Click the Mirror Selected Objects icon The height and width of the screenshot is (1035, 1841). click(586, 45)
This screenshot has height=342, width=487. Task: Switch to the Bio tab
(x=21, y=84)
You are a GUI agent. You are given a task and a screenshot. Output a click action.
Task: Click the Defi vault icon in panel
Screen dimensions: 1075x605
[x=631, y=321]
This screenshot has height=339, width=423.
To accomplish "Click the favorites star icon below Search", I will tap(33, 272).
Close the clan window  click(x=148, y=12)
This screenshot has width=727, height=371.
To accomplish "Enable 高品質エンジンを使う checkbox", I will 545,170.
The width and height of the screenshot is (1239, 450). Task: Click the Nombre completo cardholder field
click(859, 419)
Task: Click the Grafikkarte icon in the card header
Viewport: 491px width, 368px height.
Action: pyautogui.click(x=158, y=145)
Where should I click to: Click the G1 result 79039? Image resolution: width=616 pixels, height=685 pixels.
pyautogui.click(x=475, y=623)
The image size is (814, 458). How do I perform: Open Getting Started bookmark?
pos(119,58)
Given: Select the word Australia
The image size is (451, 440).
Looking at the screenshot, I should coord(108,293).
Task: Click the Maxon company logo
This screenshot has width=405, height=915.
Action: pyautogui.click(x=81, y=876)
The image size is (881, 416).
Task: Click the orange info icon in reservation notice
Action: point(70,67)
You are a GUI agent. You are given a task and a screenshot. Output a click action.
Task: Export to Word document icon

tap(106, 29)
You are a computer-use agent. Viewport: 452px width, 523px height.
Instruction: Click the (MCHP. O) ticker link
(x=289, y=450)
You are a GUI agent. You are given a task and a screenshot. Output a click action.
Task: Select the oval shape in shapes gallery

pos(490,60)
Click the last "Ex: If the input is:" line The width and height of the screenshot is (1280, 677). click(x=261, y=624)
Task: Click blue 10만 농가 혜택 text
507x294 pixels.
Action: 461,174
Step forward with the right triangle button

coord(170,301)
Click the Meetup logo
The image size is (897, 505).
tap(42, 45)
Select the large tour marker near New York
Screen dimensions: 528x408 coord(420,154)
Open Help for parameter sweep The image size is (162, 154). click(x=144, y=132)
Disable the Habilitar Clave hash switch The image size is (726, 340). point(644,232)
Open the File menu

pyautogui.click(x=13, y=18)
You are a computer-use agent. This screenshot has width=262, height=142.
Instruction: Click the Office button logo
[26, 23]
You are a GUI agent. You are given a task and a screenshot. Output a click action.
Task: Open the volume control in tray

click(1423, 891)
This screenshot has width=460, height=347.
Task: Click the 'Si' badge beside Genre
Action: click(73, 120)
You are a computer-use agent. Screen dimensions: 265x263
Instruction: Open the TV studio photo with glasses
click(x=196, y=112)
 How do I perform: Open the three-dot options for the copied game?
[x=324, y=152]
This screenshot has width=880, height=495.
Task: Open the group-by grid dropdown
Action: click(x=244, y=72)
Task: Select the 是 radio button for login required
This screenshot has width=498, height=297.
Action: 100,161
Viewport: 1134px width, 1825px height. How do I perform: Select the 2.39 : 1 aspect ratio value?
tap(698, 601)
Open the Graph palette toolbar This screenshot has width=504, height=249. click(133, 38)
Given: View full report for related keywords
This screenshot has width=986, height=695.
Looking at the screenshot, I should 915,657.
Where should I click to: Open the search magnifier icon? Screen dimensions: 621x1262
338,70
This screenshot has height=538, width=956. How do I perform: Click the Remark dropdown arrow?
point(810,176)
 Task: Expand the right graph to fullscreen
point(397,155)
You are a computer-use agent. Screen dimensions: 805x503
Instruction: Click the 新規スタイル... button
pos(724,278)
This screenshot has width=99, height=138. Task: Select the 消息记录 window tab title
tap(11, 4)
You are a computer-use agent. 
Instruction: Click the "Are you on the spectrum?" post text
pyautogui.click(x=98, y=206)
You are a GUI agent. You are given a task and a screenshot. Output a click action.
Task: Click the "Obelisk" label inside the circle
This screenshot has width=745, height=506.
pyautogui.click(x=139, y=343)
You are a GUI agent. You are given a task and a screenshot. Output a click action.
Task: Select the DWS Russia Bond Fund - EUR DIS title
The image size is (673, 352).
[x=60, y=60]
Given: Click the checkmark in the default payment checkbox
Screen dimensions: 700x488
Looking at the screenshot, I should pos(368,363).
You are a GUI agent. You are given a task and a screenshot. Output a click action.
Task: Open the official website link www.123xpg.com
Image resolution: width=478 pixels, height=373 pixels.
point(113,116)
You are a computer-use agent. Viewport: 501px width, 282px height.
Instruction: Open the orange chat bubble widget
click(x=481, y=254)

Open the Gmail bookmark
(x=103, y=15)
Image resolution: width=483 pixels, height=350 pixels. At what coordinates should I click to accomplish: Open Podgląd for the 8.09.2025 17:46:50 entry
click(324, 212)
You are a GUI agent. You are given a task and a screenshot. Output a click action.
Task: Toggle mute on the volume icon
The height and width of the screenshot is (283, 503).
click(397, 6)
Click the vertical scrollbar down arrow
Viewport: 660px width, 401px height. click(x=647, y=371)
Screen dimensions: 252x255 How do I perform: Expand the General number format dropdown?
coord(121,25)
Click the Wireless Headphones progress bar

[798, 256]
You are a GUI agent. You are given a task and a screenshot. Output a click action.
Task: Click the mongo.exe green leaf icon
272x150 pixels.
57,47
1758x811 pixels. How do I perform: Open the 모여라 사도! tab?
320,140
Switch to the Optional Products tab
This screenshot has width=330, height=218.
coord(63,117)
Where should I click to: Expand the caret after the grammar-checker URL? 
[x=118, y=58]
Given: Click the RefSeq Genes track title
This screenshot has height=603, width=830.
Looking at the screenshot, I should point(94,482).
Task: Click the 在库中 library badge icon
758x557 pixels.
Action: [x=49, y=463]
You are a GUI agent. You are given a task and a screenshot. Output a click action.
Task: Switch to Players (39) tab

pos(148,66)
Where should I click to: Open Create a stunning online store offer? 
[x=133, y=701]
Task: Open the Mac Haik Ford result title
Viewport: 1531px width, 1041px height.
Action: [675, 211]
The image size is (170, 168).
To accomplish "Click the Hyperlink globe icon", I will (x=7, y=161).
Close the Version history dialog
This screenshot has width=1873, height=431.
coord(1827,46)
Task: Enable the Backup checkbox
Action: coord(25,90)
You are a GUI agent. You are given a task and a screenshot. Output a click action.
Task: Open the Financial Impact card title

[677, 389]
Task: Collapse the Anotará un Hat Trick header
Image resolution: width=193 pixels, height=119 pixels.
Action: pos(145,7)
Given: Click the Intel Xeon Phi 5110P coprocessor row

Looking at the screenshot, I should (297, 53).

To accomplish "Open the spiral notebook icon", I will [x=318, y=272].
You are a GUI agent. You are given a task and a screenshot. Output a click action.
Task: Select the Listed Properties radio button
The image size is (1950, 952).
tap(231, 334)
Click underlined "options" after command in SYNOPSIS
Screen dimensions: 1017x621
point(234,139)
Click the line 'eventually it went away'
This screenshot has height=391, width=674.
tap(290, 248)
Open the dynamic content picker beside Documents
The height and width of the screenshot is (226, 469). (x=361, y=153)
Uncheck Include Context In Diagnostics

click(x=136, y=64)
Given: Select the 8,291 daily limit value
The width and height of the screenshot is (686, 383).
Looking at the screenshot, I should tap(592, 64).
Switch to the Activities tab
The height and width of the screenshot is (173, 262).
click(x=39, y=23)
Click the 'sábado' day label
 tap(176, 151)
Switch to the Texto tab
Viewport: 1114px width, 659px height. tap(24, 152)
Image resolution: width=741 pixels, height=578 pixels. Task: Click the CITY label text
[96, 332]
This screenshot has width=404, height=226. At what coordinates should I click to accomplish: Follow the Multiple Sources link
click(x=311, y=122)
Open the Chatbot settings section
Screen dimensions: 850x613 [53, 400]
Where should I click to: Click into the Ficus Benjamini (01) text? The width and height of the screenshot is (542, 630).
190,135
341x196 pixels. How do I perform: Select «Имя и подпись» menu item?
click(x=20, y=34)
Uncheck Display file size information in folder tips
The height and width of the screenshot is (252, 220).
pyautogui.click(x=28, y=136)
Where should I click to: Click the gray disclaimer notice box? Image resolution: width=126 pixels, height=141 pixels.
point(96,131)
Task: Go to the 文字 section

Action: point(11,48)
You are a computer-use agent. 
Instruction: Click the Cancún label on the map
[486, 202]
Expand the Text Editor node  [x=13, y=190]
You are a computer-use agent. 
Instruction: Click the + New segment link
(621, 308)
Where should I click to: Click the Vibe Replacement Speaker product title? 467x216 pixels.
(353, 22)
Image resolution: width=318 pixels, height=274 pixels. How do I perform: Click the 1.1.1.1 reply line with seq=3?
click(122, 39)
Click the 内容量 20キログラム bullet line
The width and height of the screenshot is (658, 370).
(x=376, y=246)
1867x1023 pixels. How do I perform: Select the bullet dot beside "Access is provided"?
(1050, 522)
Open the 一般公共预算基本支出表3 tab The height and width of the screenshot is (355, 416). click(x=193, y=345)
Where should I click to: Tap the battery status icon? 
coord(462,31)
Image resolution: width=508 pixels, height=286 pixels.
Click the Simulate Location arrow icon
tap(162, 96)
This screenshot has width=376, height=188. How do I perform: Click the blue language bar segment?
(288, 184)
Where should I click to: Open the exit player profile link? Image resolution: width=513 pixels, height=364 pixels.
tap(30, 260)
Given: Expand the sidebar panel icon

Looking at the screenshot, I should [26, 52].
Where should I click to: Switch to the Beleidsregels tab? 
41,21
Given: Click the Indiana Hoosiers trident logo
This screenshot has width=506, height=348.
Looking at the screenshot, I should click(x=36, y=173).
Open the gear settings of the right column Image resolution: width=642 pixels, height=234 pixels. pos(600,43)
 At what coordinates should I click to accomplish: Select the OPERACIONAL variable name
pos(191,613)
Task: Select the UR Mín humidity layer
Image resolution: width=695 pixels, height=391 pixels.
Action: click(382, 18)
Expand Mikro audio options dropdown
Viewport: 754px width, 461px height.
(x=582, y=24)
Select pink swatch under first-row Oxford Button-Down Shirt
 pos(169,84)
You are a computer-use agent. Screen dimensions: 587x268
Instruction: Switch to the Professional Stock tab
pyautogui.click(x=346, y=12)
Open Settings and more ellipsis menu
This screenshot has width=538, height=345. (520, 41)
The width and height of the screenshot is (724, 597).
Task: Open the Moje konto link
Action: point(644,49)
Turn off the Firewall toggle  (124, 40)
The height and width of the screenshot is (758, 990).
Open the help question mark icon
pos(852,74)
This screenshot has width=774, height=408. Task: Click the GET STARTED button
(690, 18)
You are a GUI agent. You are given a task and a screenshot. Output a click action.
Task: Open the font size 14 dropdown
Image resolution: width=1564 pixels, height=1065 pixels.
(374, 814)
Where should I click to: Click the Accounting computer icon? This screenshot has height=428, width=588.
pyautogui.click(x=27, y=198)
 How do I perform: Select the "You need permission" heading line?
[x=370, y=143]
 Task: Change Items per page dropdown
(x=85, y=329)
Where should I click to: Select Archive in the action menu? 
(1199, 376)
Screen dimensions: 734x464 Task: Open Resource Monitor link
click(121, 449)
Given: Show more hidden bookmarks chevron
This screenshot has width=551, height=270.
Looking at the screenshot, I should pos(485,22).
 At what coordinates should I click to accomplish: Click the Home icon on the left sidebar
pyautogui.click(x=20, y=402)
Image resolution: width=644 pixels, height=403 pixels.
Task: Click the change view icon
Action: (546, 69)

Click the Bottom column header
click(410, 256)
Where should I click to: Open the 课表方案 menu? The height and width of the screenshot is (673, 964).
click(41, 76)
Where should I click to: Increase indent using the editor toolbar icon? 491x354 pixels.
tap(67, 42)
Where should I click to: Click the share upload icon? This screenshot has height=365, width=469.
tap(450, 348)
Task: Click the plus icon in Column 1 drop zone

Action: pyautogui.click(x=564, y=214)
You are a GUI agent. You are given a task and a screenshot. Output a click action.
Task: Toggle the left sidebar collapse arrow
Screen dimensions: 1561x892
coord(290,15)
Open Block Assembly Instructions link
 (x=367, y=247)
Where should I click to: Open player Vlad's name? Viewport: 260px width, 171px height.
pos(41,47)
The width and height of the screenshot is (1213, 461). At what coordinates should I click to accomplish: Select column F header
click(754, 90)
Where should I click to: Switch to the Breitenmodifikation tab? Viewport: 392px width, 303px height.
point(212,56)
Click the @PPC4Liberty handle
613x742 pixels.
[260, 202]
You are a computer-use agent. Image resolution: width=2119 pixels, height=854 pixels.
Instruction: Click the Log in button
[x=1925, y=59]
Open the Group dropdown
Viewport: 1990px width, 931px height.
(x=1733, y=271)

### EXERCISE DETAILS
Provide the count of lines holding the word "radio" in these entries, and no other words.

### SOLUTION
2